Padişah: Lala, bilirsin devlet işleri karışıktır, can sıkar. Zaman zaman celallendiğimiz oluyor, sesimiz yükseliyor. Bilinir mi emrimiz altında kimler bulunuyor? Düşünüyorum da, ya bunlardan biri Allah'ın sevgili kuluysa?

Çandarlı: Hazine’ye malik viraneler var sultanım; amma bilmek ne mümkün?

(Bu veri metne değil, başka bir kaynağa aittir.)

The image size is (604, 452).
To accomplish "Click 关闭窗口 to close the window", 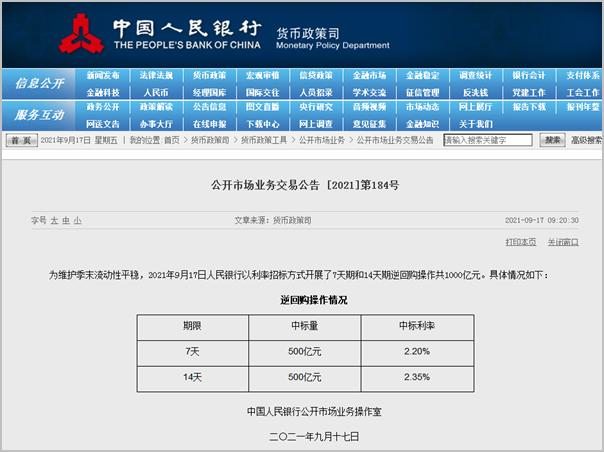I will (x=563, y=242).

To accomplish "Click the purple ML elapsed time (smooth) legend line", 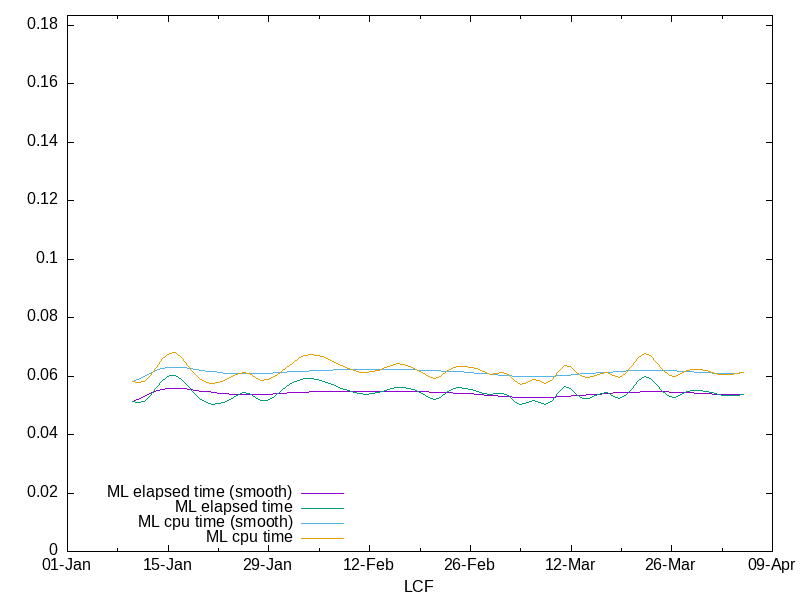I will click(x=322, y=492).
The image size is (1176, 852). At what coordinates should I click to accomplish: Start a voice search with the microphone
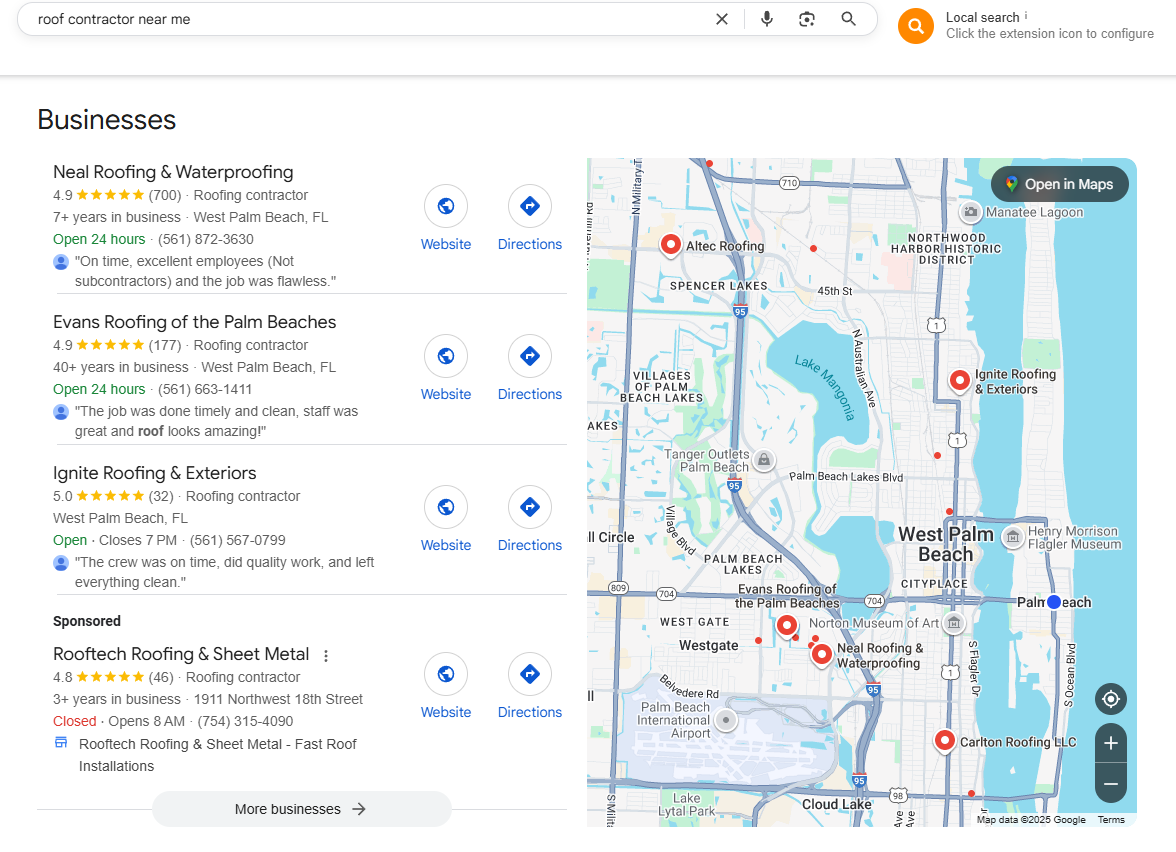[767, 19]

Padişah: Peki, hürmetine kâinatın yaratıldığı Sevgili Peygamberimizin torunlarından birini; itibarsız ve kirli işlerde kullanıyorsak? Ya amirleri o mübareği yoruyor, azarlıyorlarsa?

Çandarlı: Bile bile kimse yapmaz Sultanım.

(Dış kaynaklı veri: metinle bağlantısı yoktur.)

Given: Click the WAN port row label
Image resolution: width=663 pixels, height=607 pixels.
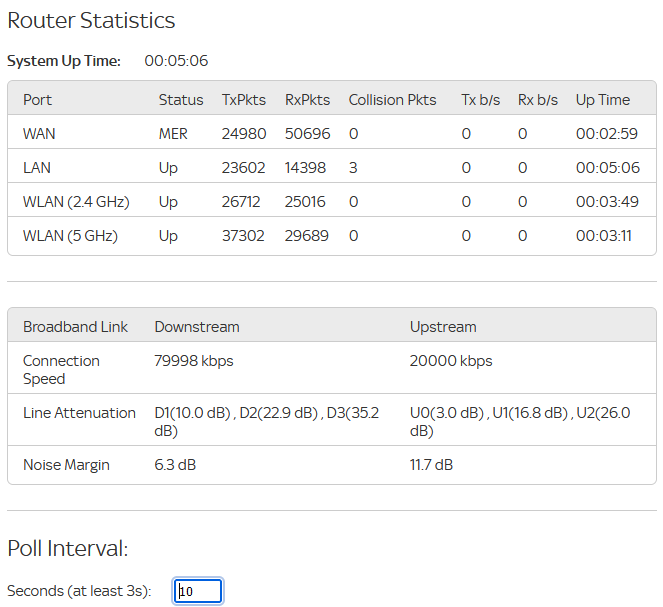Looking at the screenshot, I should pos(39,134).
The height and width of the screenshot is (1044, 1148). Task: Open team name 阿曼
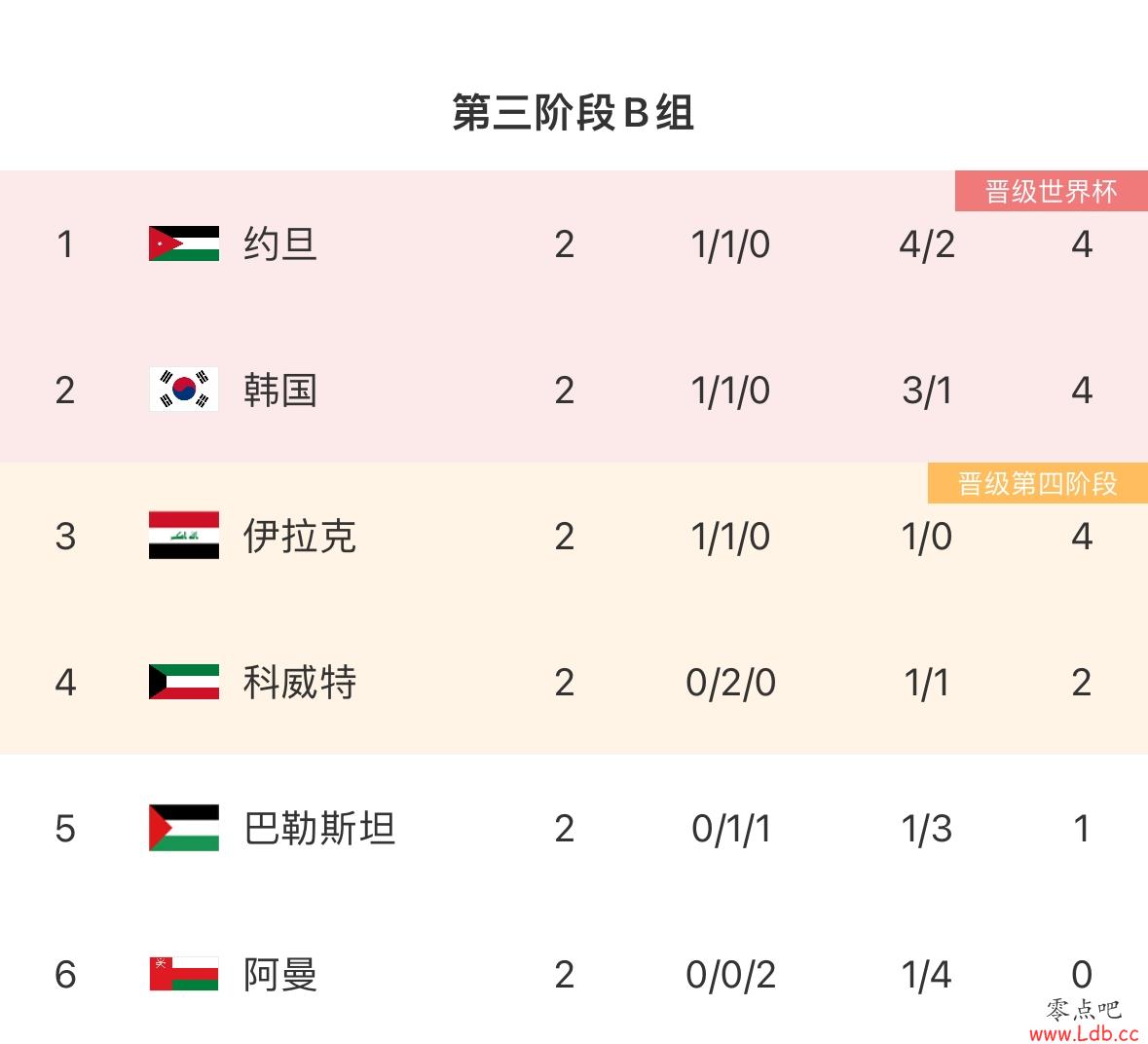coord(280,974)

Padişah: Canım, bilirse yapmaz ama ben derim ki, bir müessese kurulsa, başına bir evlad-ı resûl konulsa. Doğanlar, ölenler kayıt altına alınsa, şecereleri tutulsa, basit işlerde çalıştırılmasa.

Çandarlı: Tamam sultanım ama reis olarak kimi seçmeli?

Padişah: Ona ne ben karışırım ne de sen karış. Git, Emir Sultan'a danış.

Çandarlı Ali Paşa, derhal Emir Sultan hazretlerine gider. Büyük veli görevi talebelerinden Seyyid Ali Natta'ya verir ve böylece ‘Nakibu’l-Eşraf’lık müessesesi kurulmuş olur.